WORK TO BE COMPLETED:
Note the line containing "You are a computer-use agent. The"; from it through the last line below, give only those lines again, exactly, both ends included, skipping pictures.
----
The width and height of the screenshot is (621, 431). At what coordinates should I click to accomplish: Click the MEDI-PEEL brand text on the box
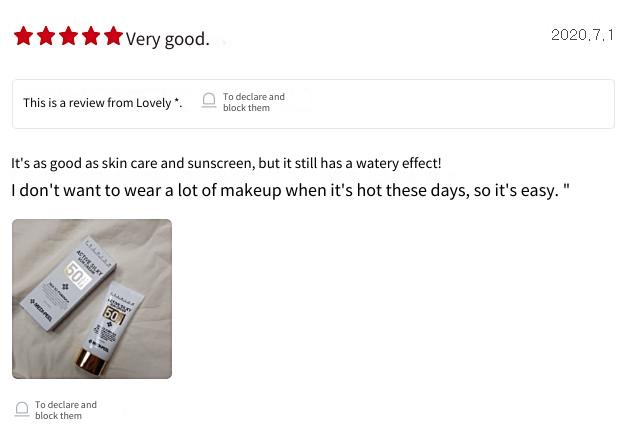pyautogui.click(x=41, y=310)
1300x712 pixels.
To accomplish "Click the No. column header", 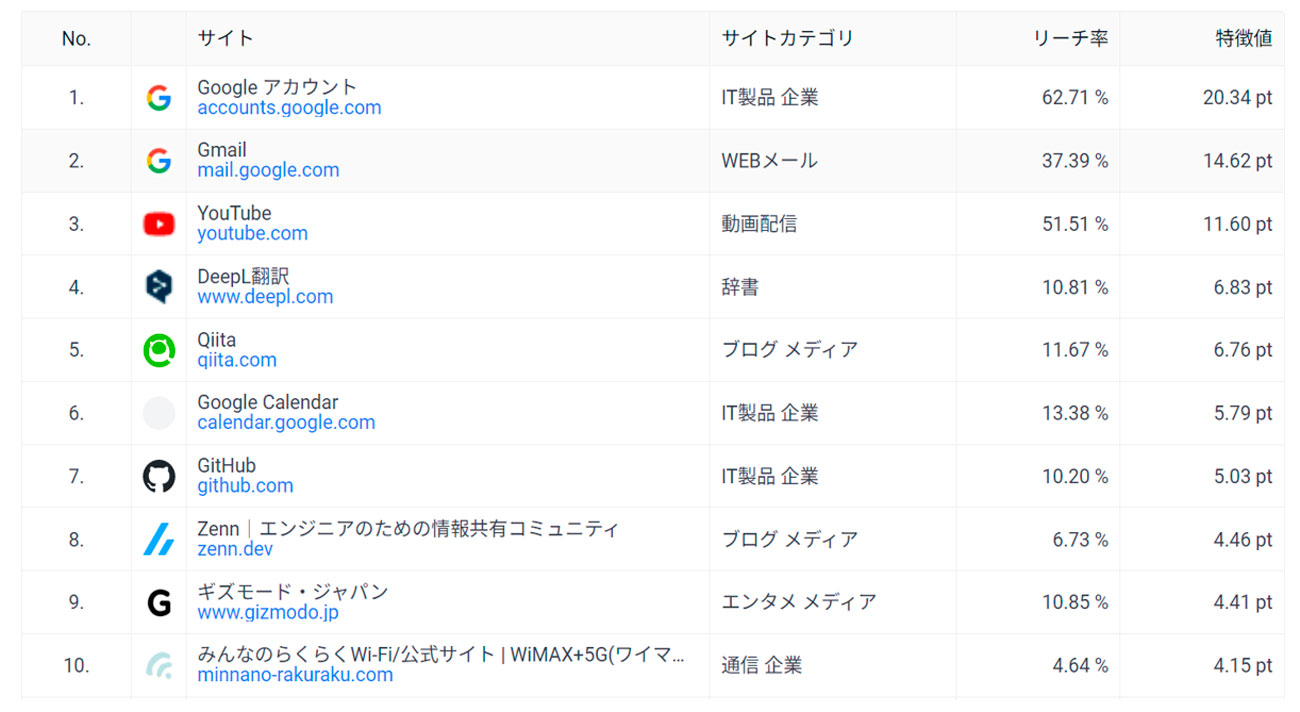I will (x=76, y=39).
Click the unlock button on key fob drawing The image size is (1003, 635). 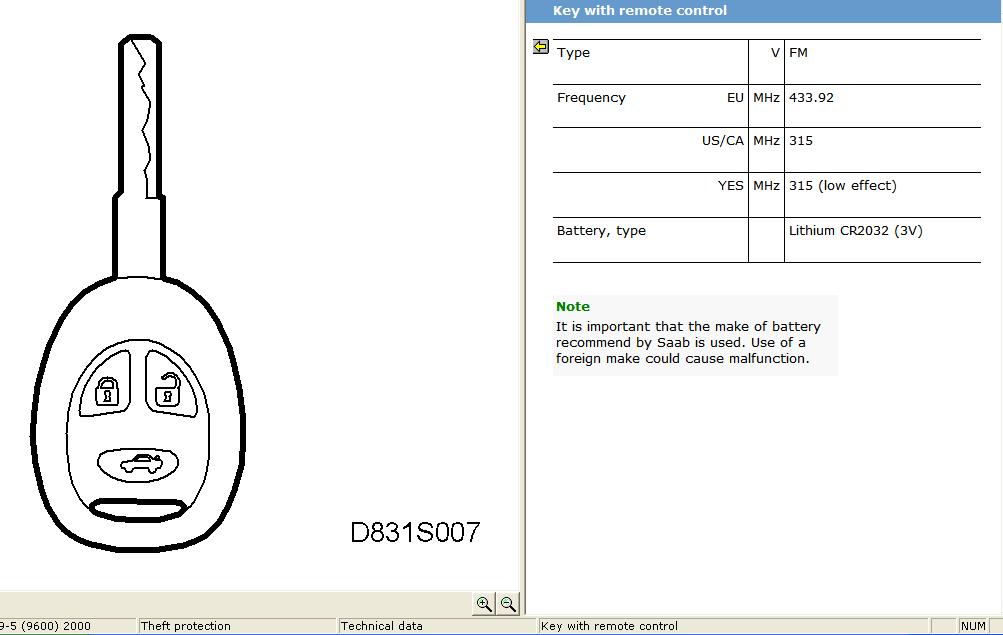(168, 389)
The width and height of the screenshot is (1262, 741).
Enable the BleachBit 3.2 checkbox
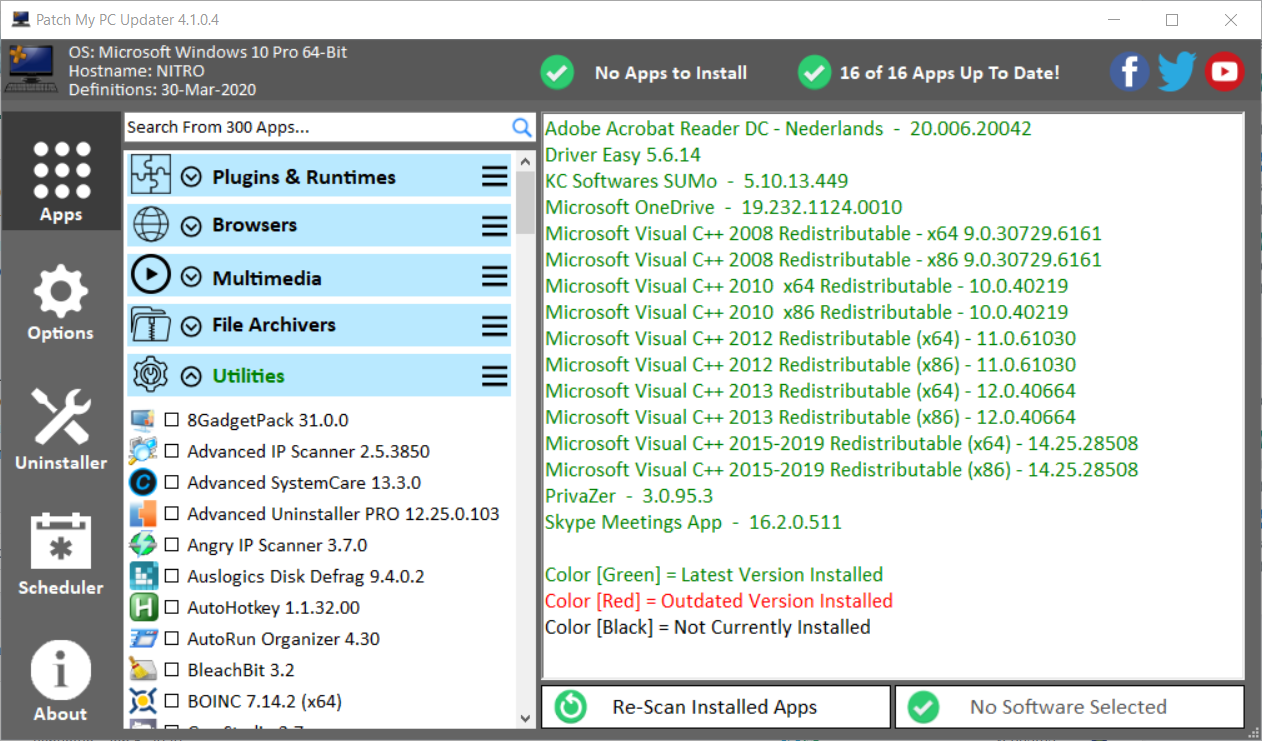[172, 670]
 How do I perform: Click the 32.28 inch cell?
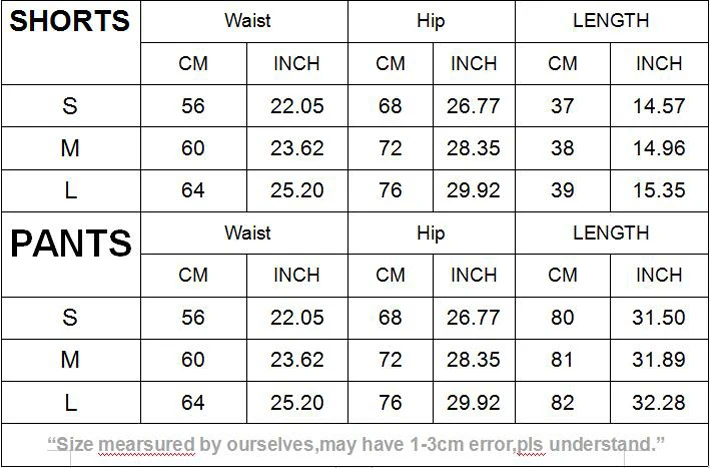(x=659, y=403)
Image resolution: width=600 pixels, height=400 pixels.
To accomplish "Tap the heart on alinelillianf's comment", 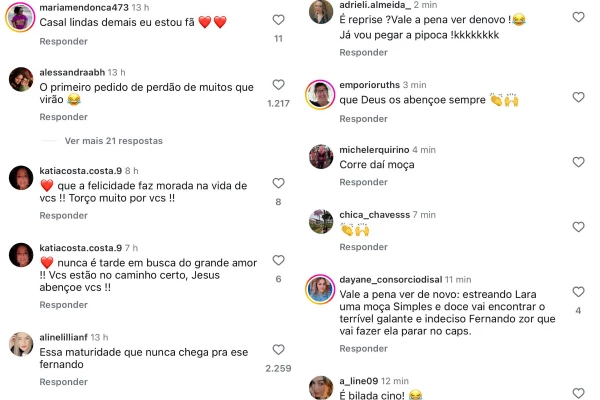I will (278, 349).
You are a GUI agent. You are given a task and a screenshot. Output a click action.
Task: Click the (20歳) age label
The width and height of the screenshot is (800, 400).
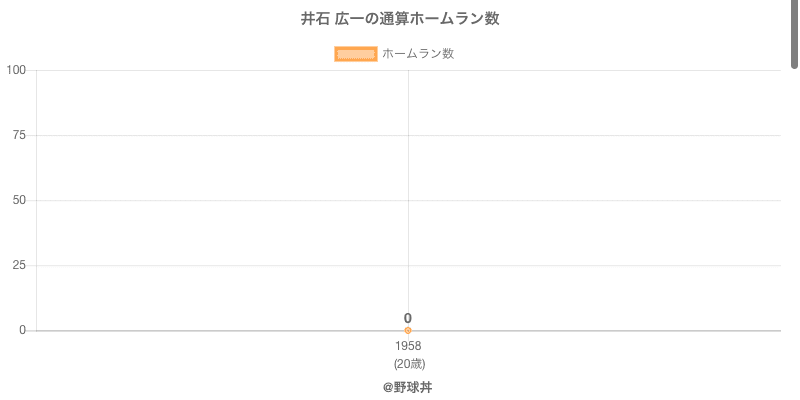tap(409, 363)
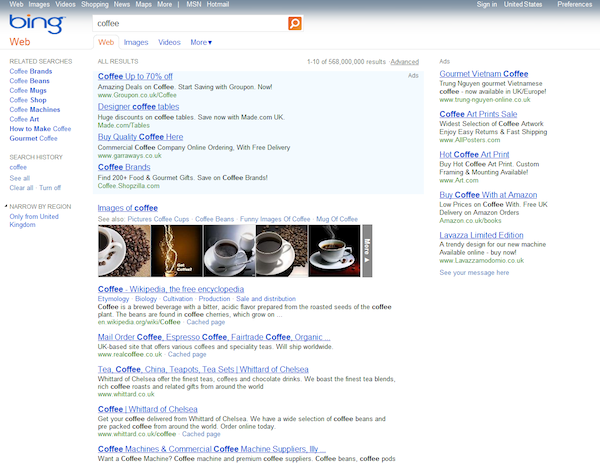Open the coffee beans image thumbnail

click(123, 249)
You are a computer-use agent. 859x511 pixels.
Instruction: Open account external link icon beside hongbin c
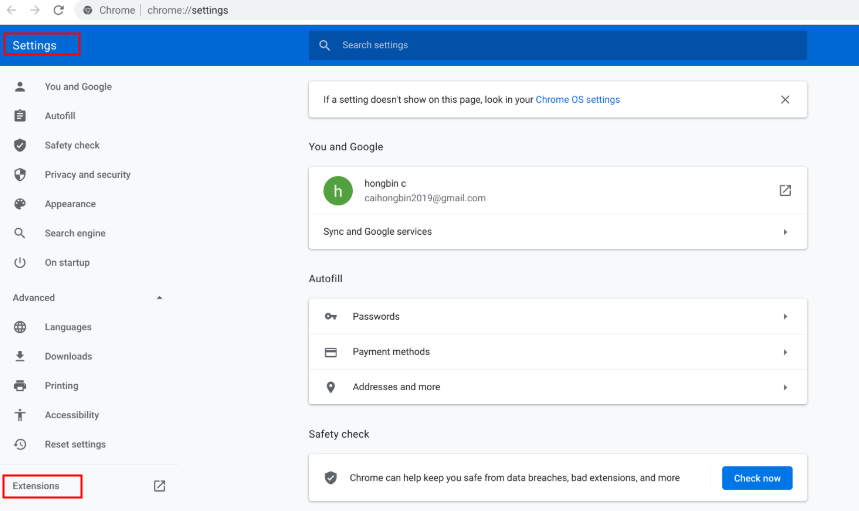point(785,190)
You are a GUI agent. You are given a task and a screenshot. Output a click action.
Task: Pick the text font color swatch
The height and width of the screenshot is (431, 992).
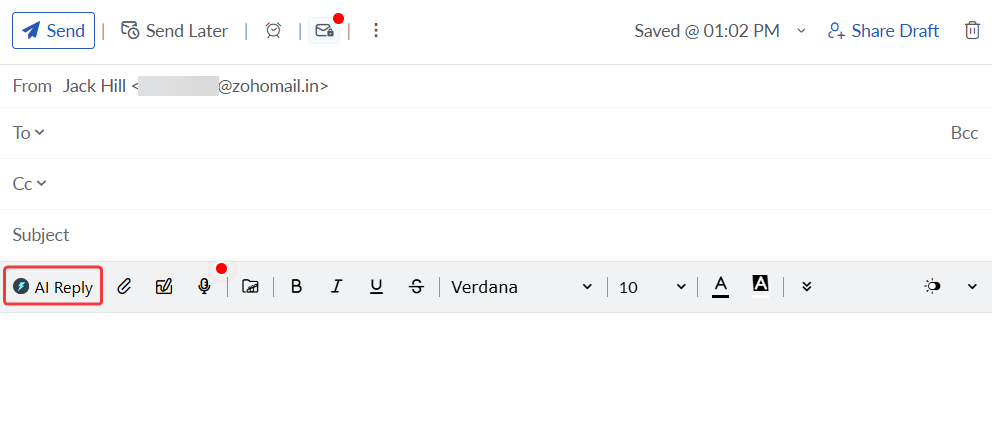coord(720,287)
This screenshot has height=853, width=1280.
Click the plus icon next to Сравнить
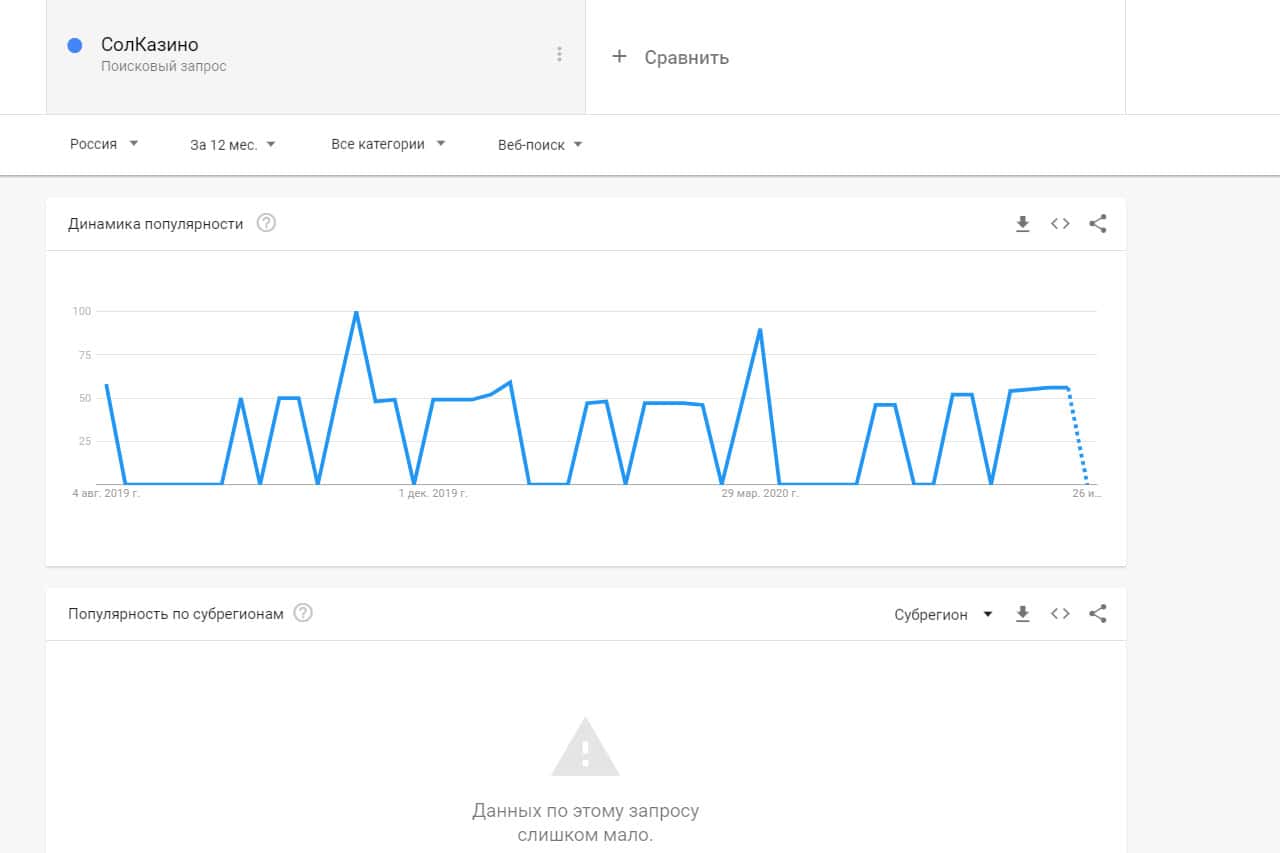click(619, 57)
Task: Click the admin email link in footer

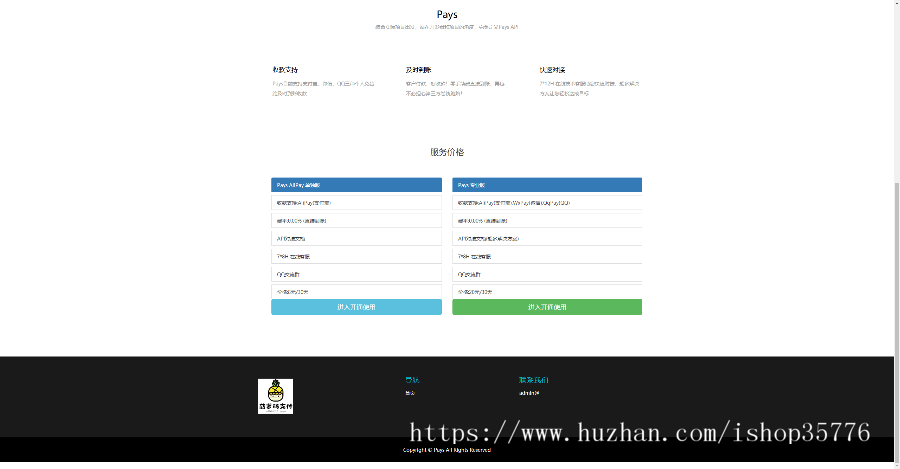Action: click(529, 393)
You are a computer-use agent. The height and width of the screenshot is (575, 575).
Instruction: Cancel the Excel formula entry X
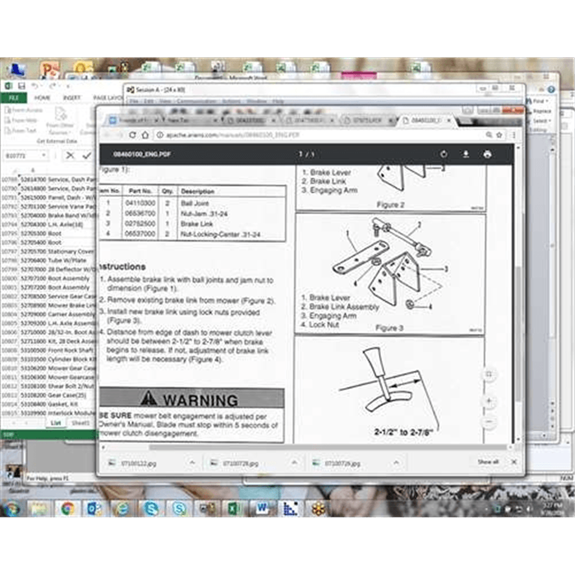70,155
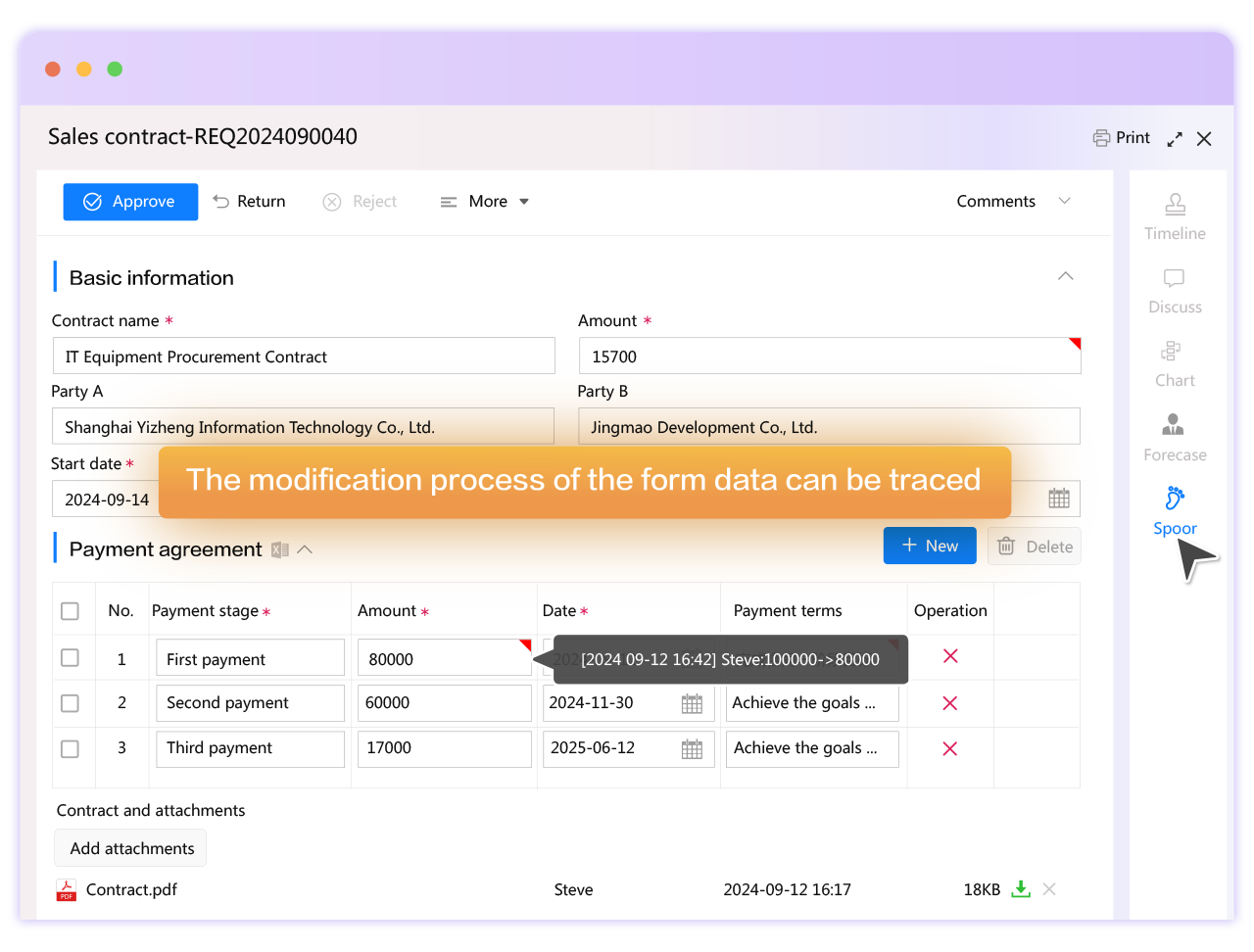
----
RESULT FOR THIS TASK:
You are a computer-use agent. The height and width of the screenshot is (575, 575).
Instruction: Cancel the Excel formula entry X
70,155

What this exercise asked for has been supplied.